Since announcing the Xbox One, Microsoft has been taking a lot of flack from the gamer community about the startling lack of games that were shown or talked about during their initial announcement. However, it seems they finally got the memo by showing off a trailer for Metal Gear Solid 5, a game that was once considered exclusive to the Playstation console. The Metal Gear series has long been held as one of the best stealth-based action franchises of all time, combining a gravel-voiced super-agent Snake (named after Kurt Russel’s character from the cult classics Escape from New York and Escape from LA) with the ability to make it through most of the games’ challenges without ever taking the life of an enemy.
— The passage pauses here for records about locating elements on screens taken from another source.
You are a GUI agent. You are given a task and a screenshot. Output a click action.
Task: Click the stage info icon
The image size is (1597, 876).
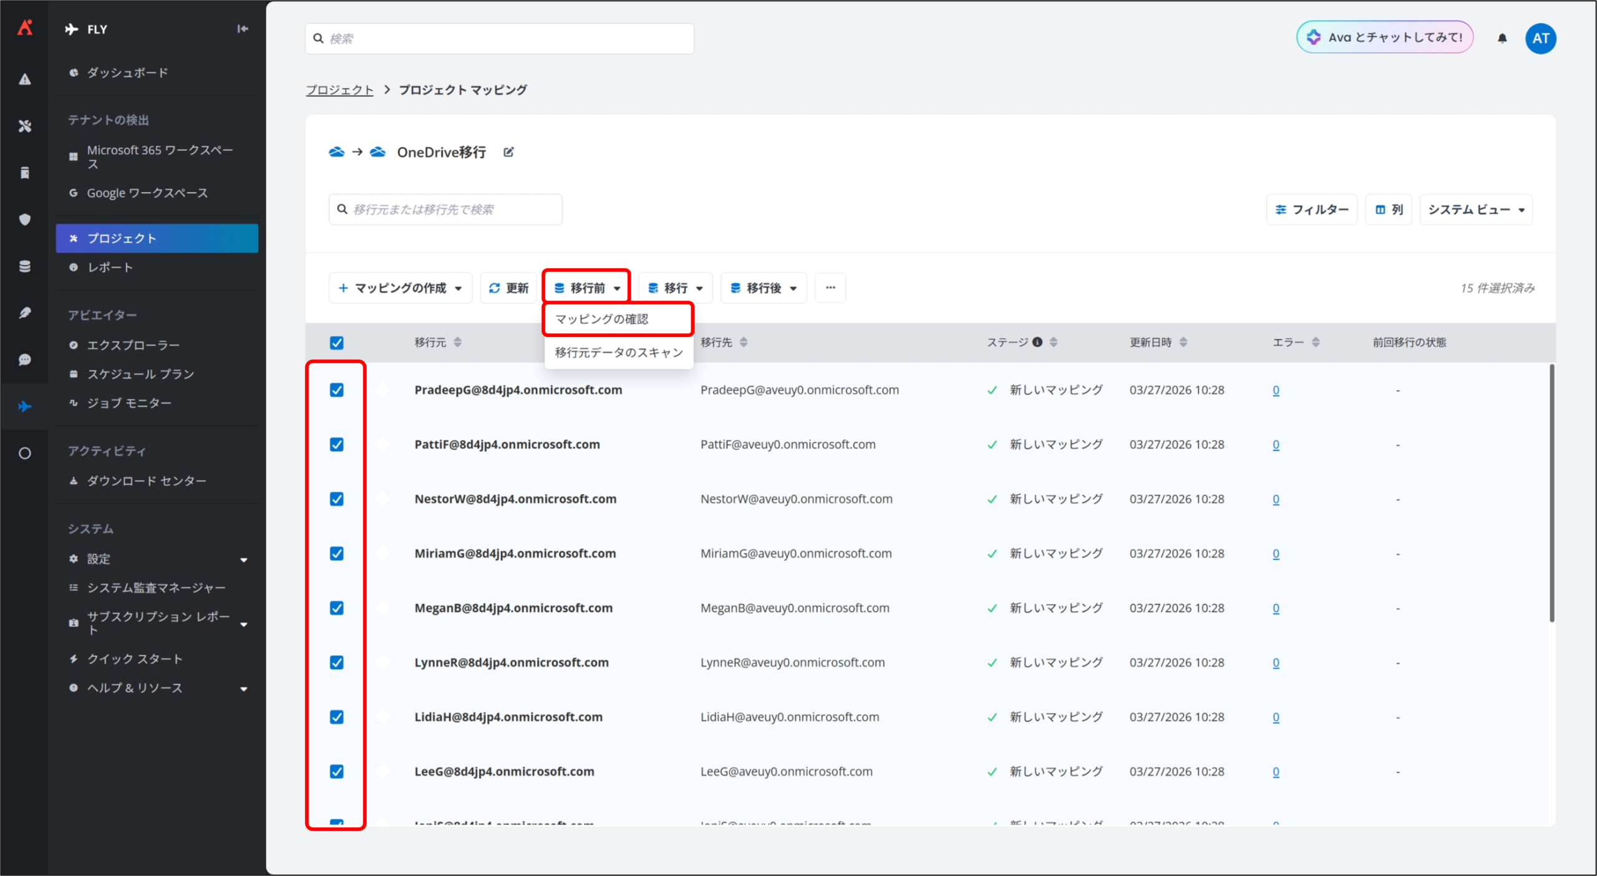pos(1037,342)
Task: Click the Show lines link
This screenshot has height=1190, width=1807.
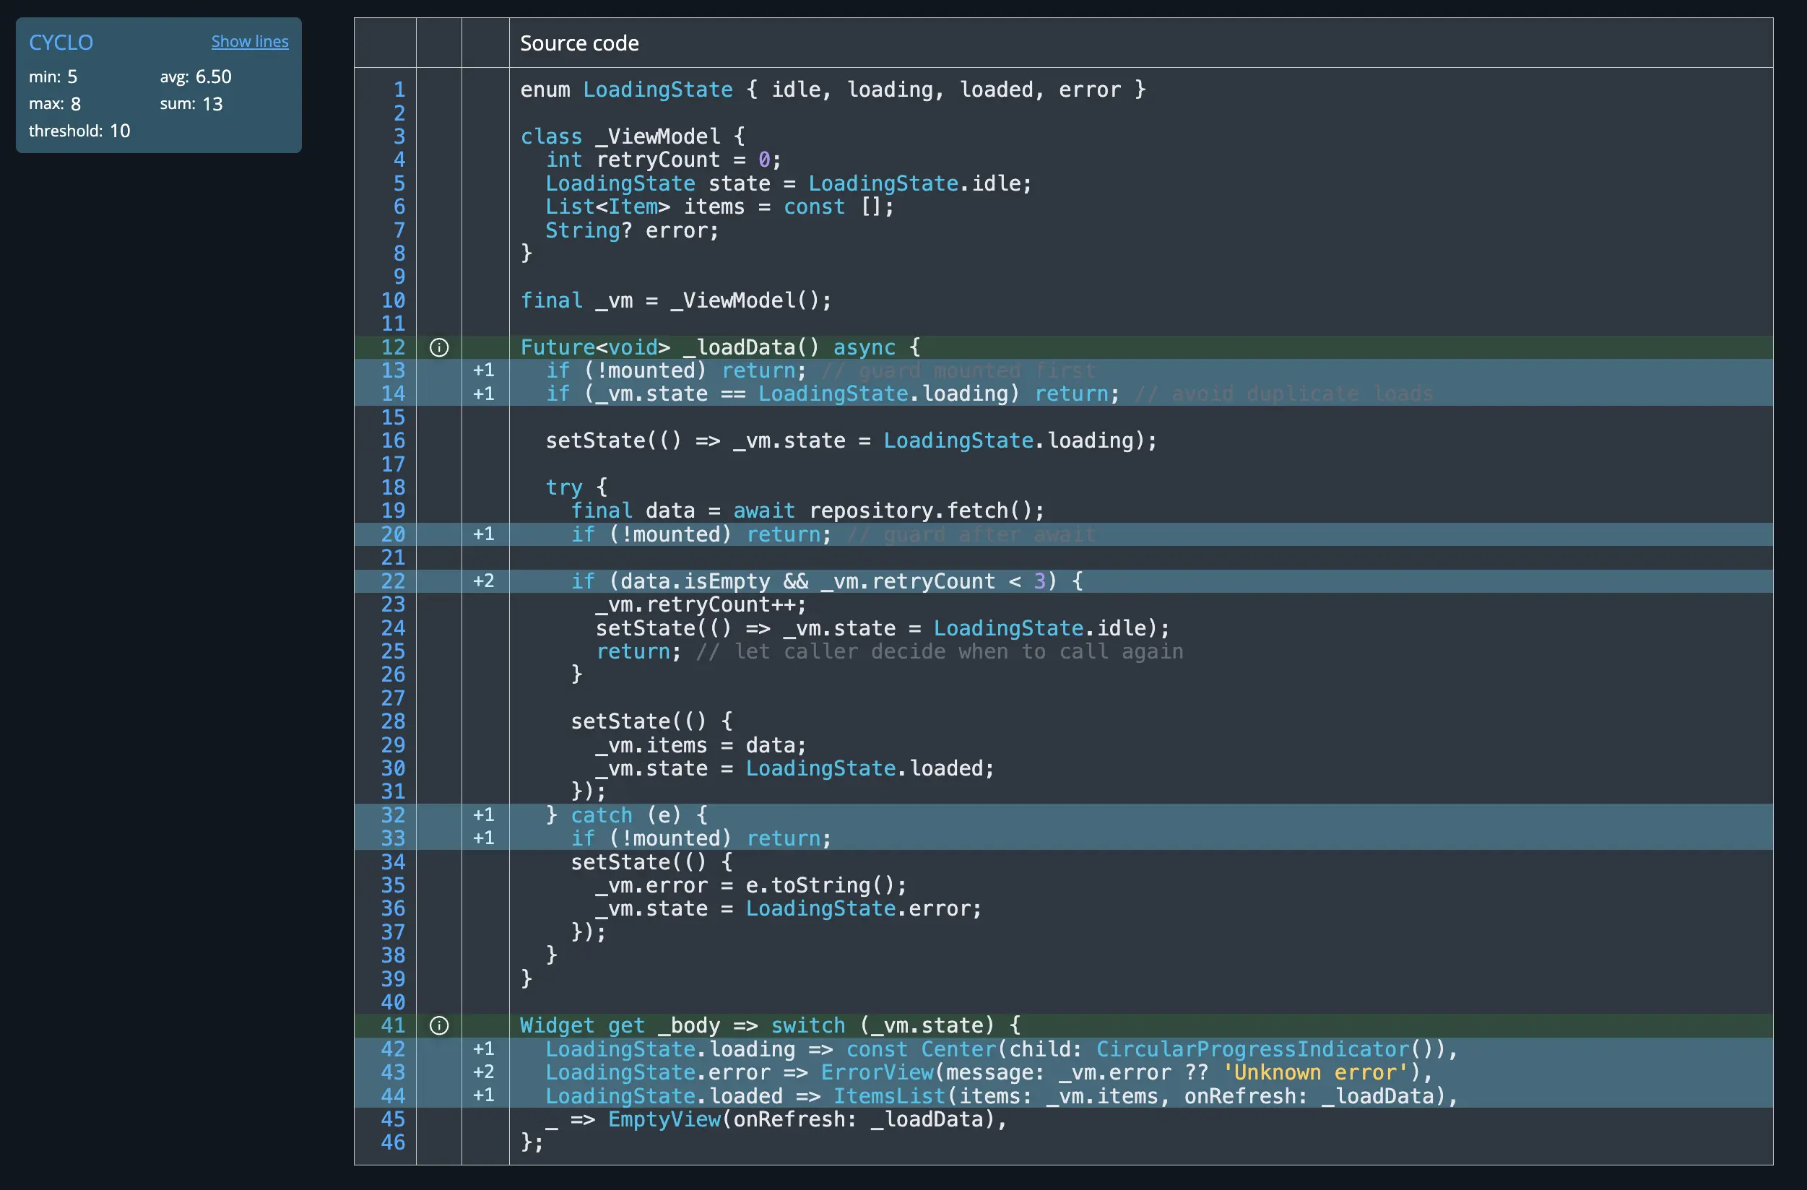Action: pyautogui.click(x=249, y=42)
Along with a few other previews, Microsoft finally announced that the Xbox One should be on sale in November for $499, but there was no word if they would be carrying over the current policy of offering multiple versions of the console at different (and cheaper) price points.
Photo: Courtesy of E3.
Speaking of the other king of consoles, everyone’s dying to see what Sony’s next generation Playstation 4 will actually look like. Visual details had been scant, but at their E3 press conference this week, the new console was finally revealed. The PS4 kind of looks like an Oreo cookie from the future (you can quote us on that) with clean, angular lines that will stand the unit up on its side or lay flat to fit into most entertainment centers.
After giving hard-core gamers the game-focused show that the E3 stage demands, they went one step further and made a couple of announcements that seemed aimed directly at Microsoft’s Xbox One. For months now, gamers and retailers alike have been worried that the Xbox One would include built-in software measures to prevent people from easily playing used, traded, or borrowed copies of games (think: some sort of iTunes DRM situation for video games). Sony came out swinging by assuring the audience that they were not considering any such measures for the PS4. No restrictions, no online authentication, nada — and the crowd went wild. The thunderous response to this news has been rippling through video game media for days, with many pundits saying that Sony has clearly won this year's battle of the E3 press conferences.
Get ready for a big next generation push from these two gaming giants. Even if you don't play video games or own a PlayStation or XBox, streaming media is here to stay — and changing the way we consume media. Photo: Courtesy of Playstation.